Experimente:
Reescreva o texto sobre as tentativas de acordo de "Tentativas frustradas de" a "formalizar o acordo.", trocando "audiências" por "reuniões".

Tentativas frustradas de acordo extrajudicial
Desde 2018, o MPT-MS vem notificando o município de Chapadão do Sul e apresentando soluções extrajudiciais para adequação do ambiente laboral às normas de saúde e segurança. Apesar de diversas audiências e propostas de Termo de Ajuste de Conduta (TAC), inclusive acolhendo alterações sugeridas pela própria administração, esta não demonstrou interesse em formalizar o acordo.
Além disso, vistorias realizadas pelo setor pericial do MPT-MS, entre 2018 e 2023, nas instalações da Secretaria de Obras e em uma frente de trabalho que realizava a coleta de detritos em vias públicas, identificaram reiteradas falhas como ausência de sinal sonoro de marcha à ré em veículos pesados, falta de Equipamentos de Proteção Individual (EPIs) adequados ao risco de cada atividade e permissão para que máquinas e equipamentos fossem operados por trabalhadores não habilitados ou não capacitados.

Material selecionado:
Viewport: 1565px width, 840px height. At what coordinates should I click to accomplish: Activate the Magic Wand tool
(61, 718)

...

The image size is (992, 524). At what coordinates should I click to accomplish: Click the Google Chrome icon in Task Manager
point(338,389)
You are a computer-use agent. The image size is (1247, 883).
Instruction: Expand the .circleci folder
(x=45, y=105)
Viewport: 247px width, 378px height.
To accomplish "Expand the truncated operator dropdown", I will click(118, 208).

Tarefa concluída:
Tentativas frustradas de acordo extrajudicial
Desde 2018, o MPT-MS vem notificando o município de Chapadão do Sul e apresentando soluções extrajudiciais para adequação do ambiente laboral às normas de saúde e segurança. Apesar de diversas reuniões e propostas de Termo de Ajuste de Conduta (TAC), inclusive acolhendo alterações sugeridas pela própria administração, esta não demonstrou interesse em formalizar o acordo.